_WRITTEN PROBLEM_.
Reproduce verbatim the section of the records that begins with the line containing "Split the editor to the right" and ends with the line containing "click(x=950, y=61)", including both of those lines. Omit the pictures from your answer.
── THE DATA ──
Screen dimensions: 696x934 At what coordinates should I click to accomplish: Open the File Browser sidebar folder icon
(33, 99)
───
── THE DATA ──
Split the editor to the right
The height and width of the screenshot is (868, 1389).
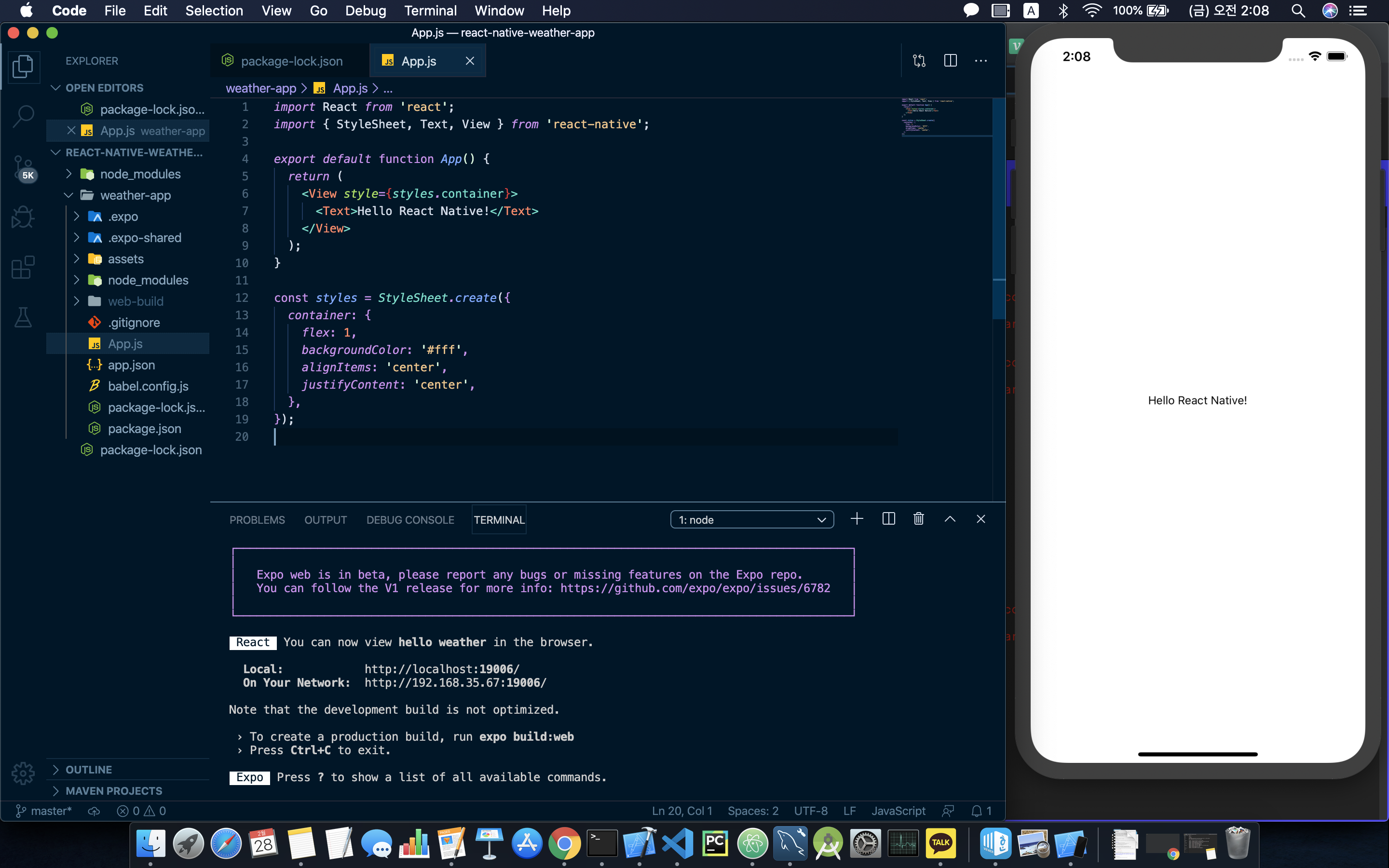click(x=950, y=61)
───
_FINAL RESULT_.
Split the editor to the right
The height and width of the screenshot is (868, 1389).
click(x=950, y=61)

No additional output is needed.